══ DATA TO PROCESS
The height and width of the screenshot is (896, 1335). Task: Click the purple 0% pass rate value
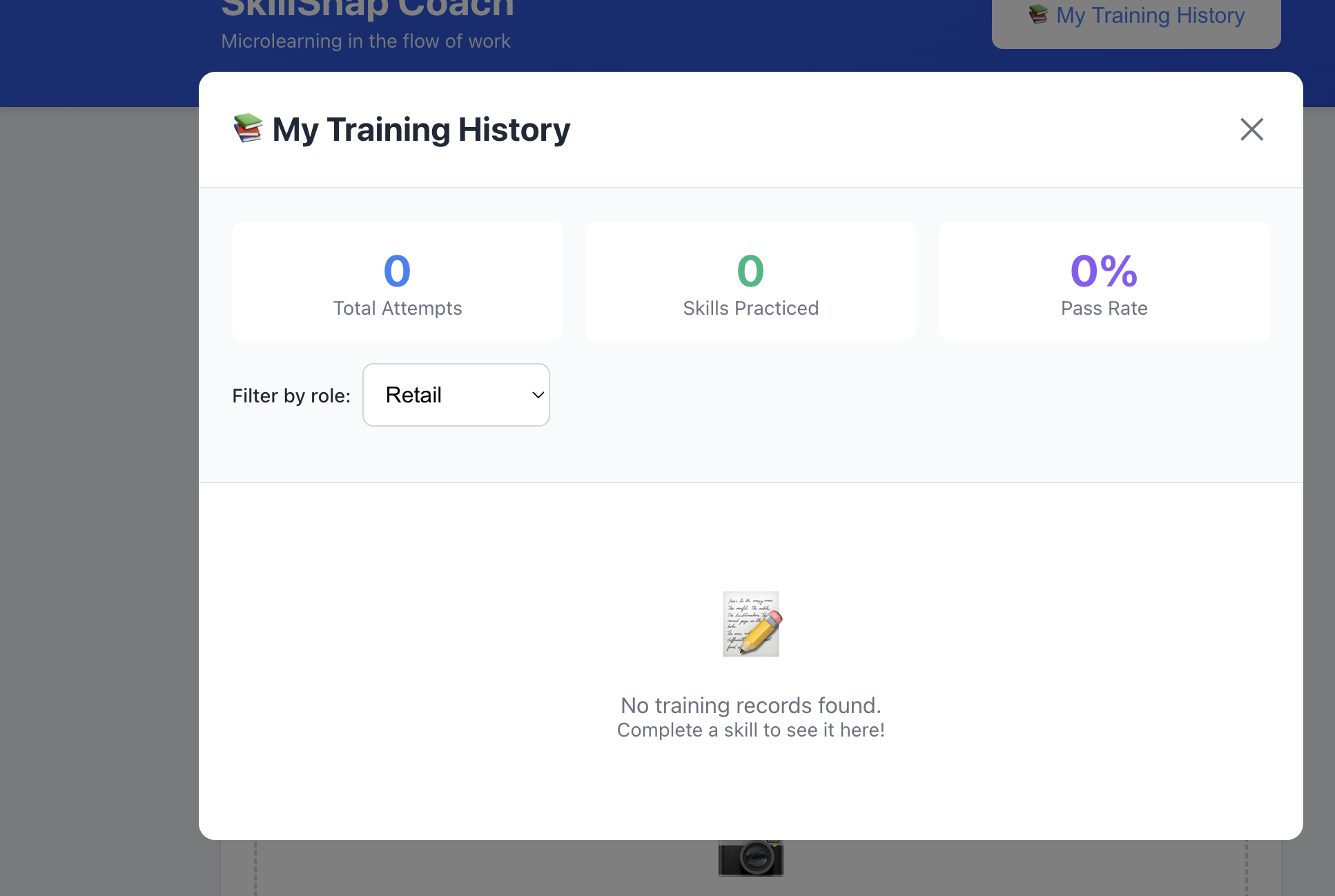click(1104, 271)
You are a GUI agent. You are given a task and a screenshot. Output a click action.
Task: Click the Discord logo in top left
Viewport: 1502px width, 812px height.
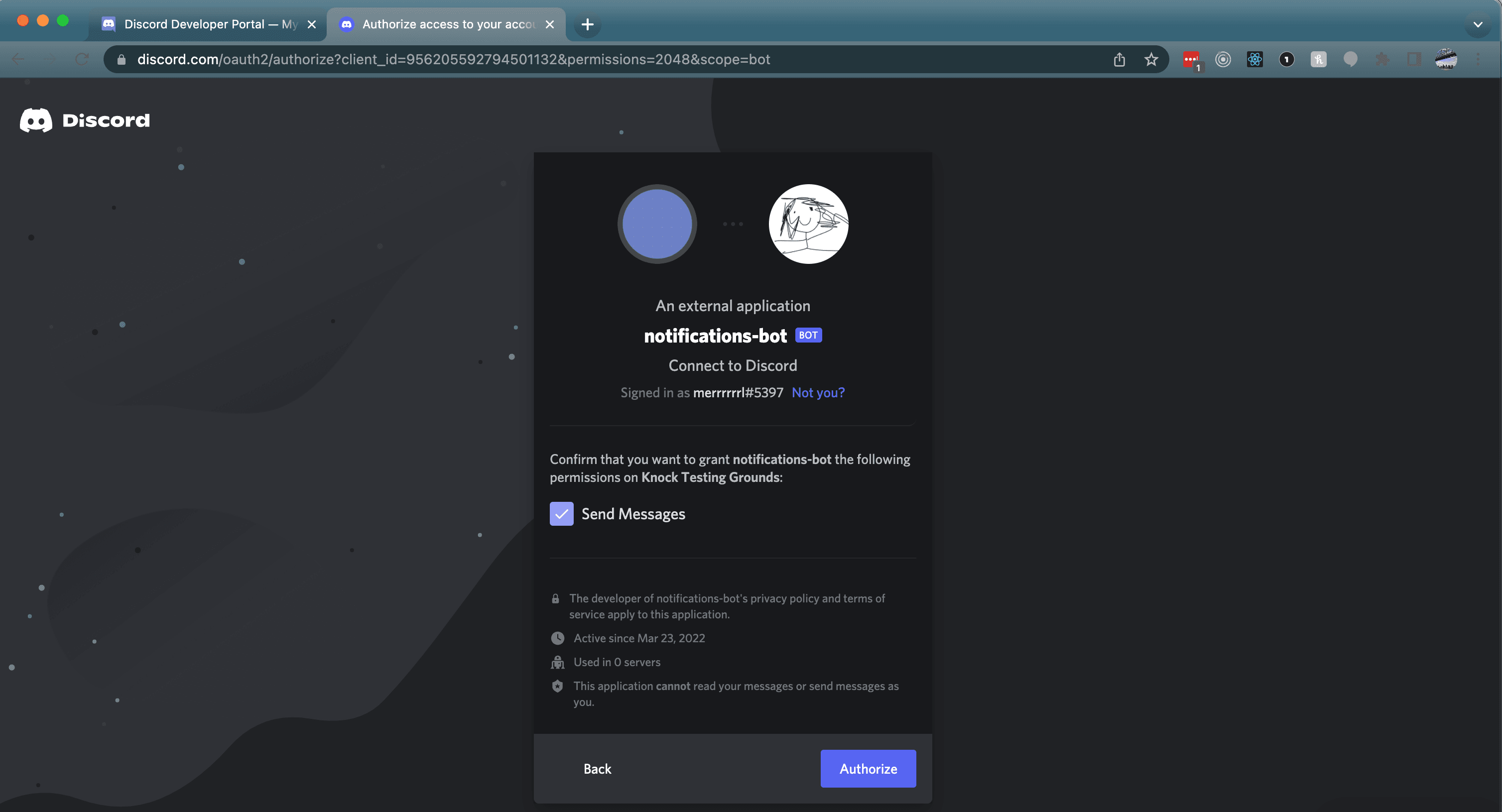click(85, 120)
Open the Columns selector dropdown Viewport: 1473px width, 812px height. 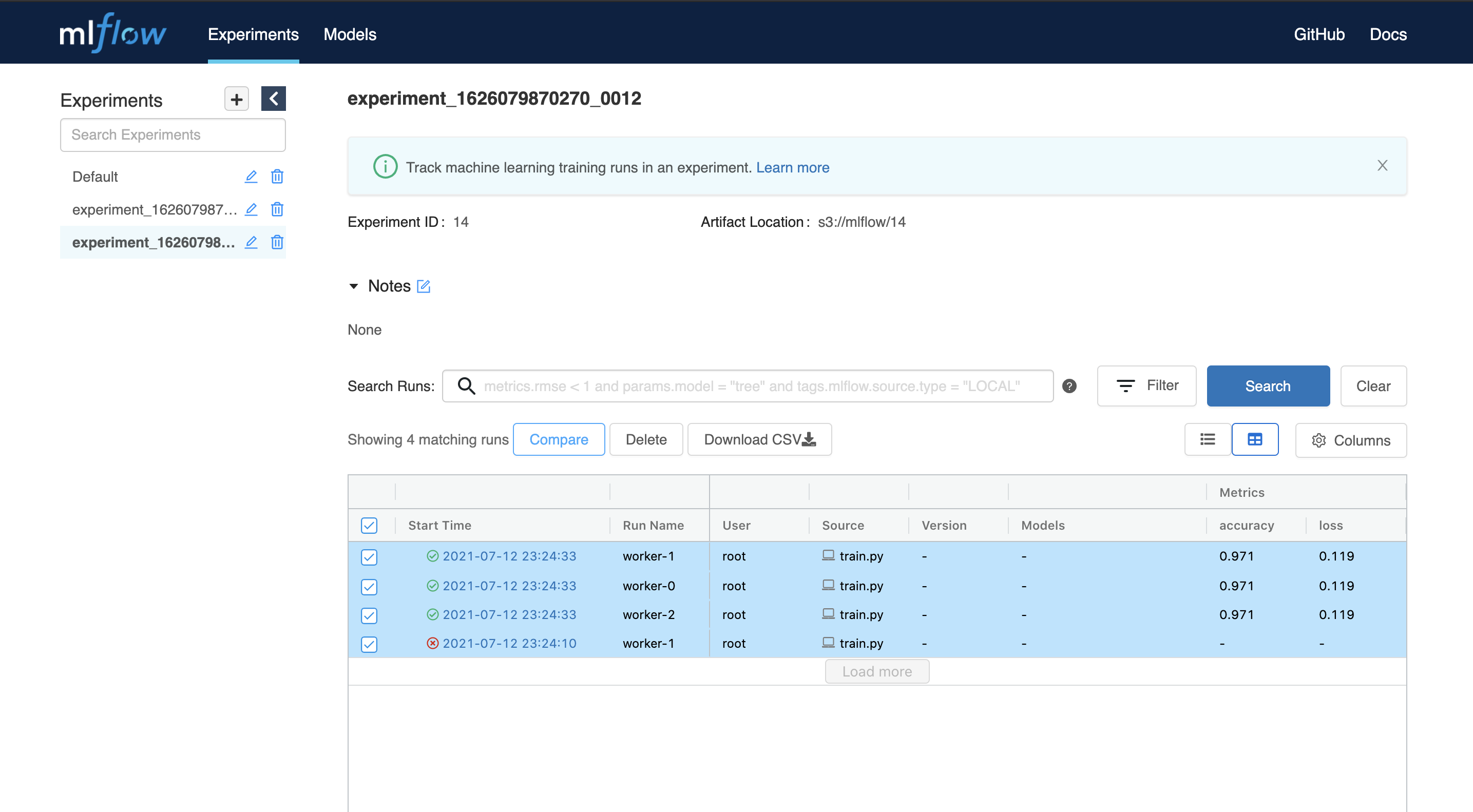pos(1350,440)
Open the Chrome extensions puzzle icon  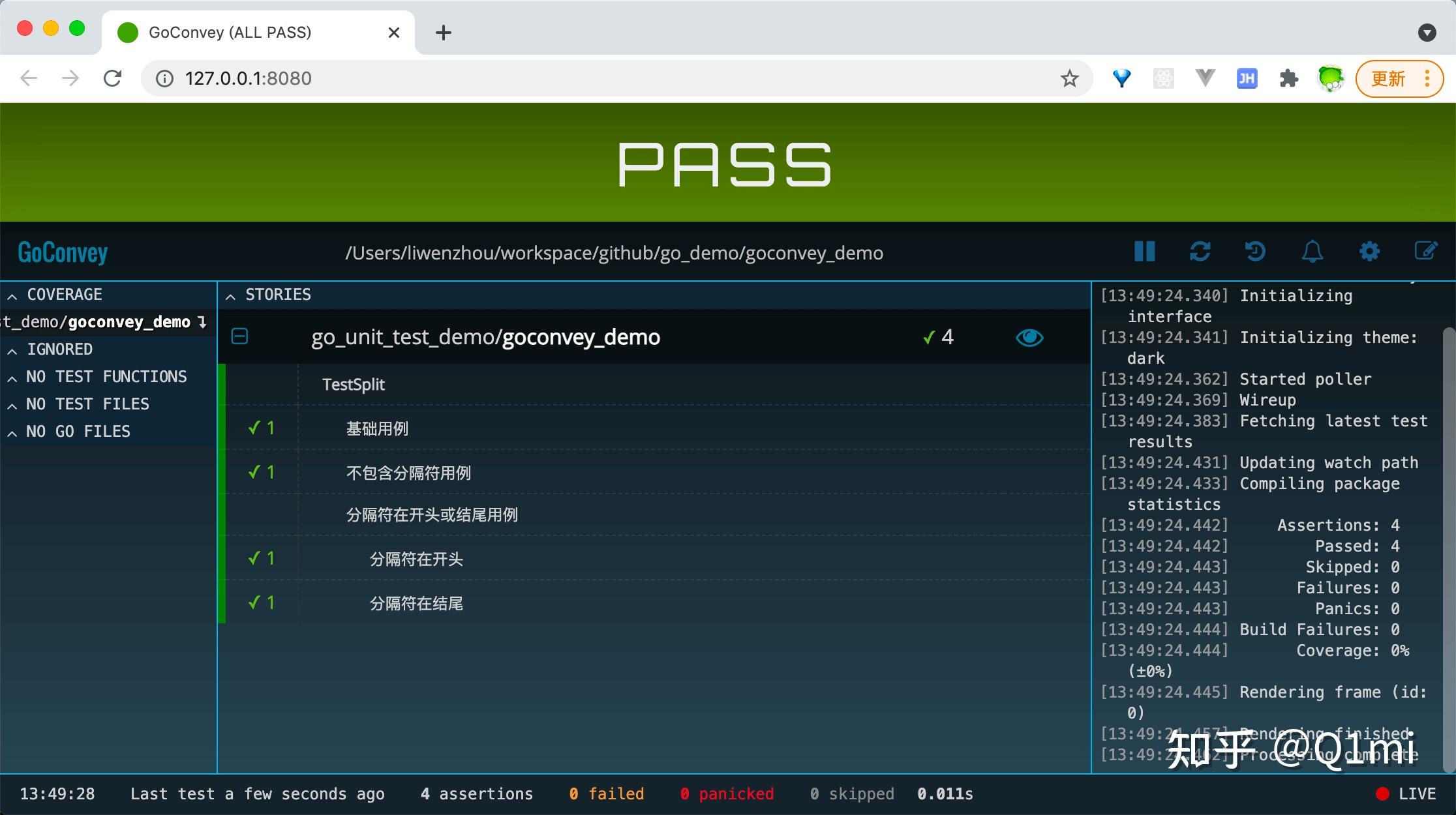click(x=1288, y=78)
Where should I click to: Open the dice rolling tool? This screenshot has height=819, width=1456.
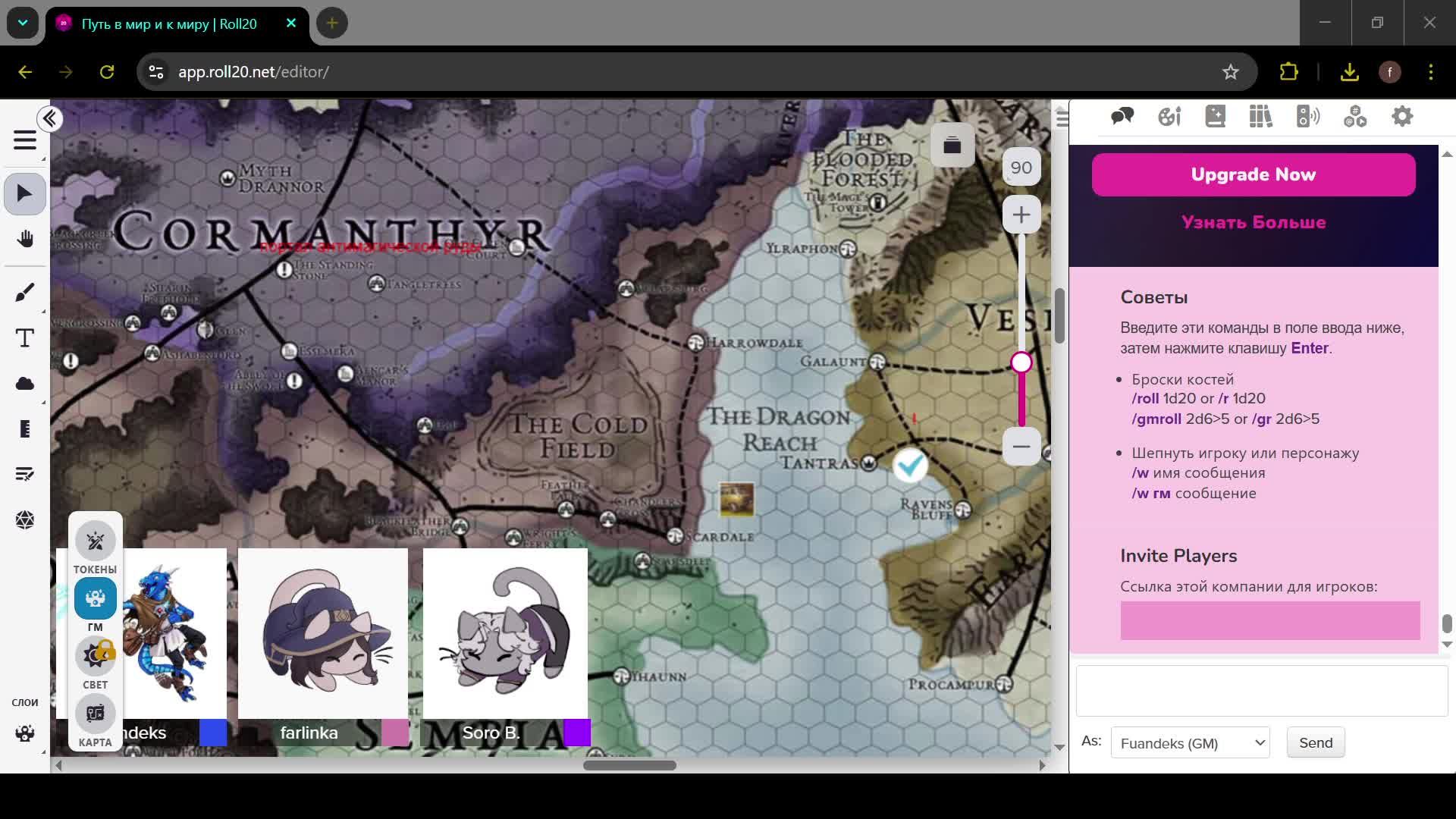point(25,520)
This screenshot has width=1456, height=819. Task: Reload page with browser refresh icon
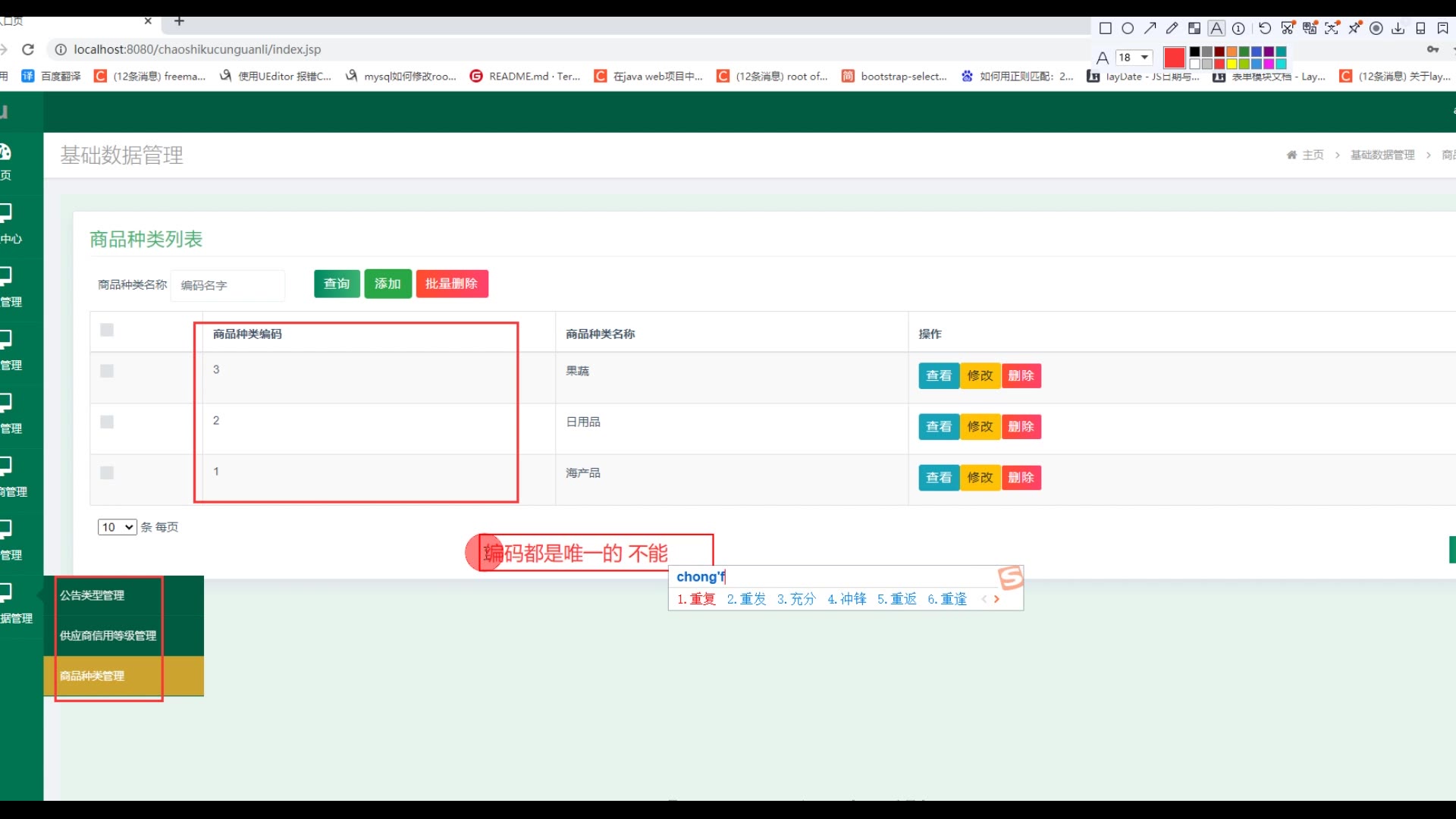coord(28,49)
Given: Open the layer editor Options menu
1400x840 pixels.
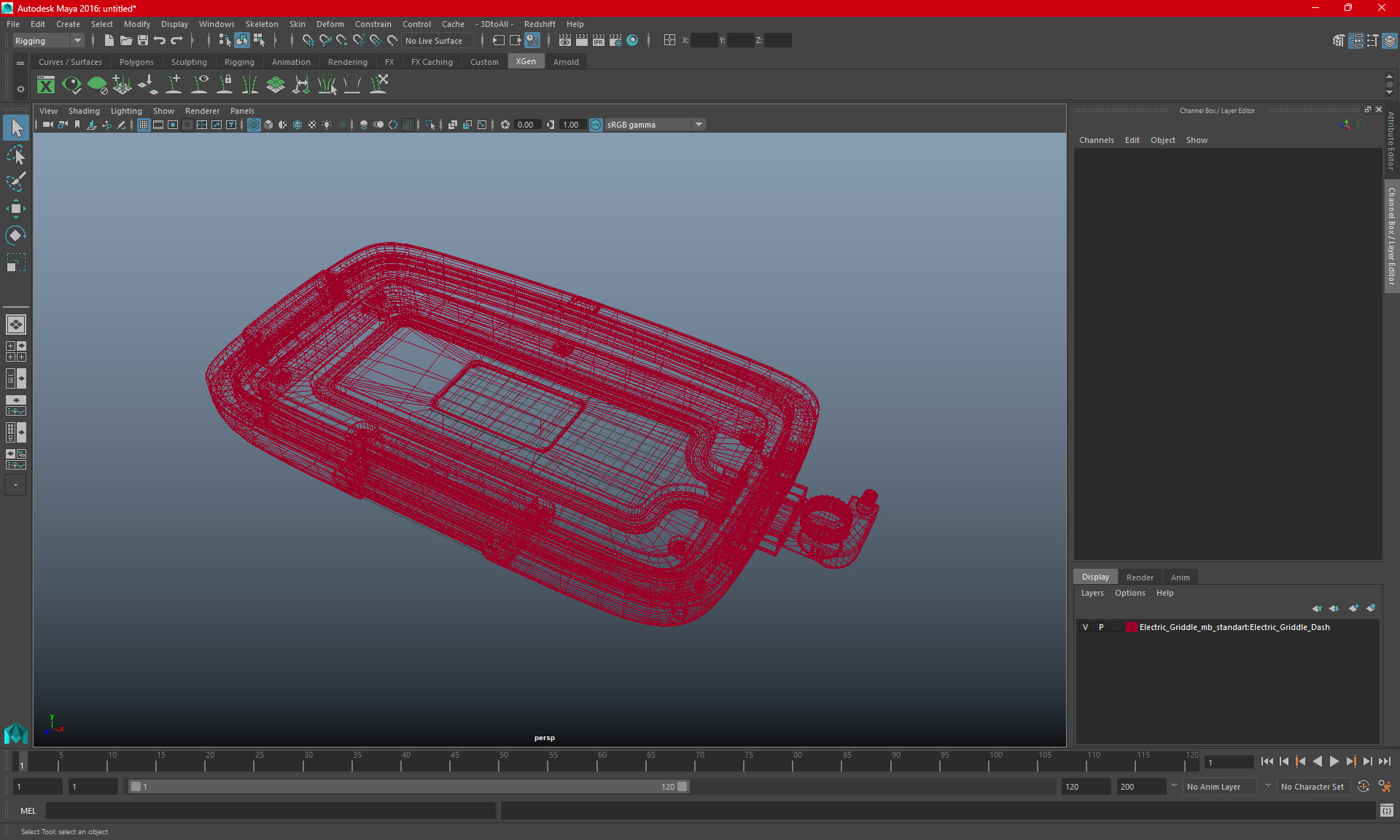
════
▸ **WHAT THE EXERCISE ASKS**
Beginning with the line that contains "This screenshot has width=1456, height=819.", repeat every remaining line of the data exactly, the last line included, and omit pictures.

▸ **OUTPUT BELOW**
This screenshot has width=1456, height=819. Task: Reload page with browser refresh icon
coord(28,49)
Given: Open the layer editor Options menu
1400x840 pixels.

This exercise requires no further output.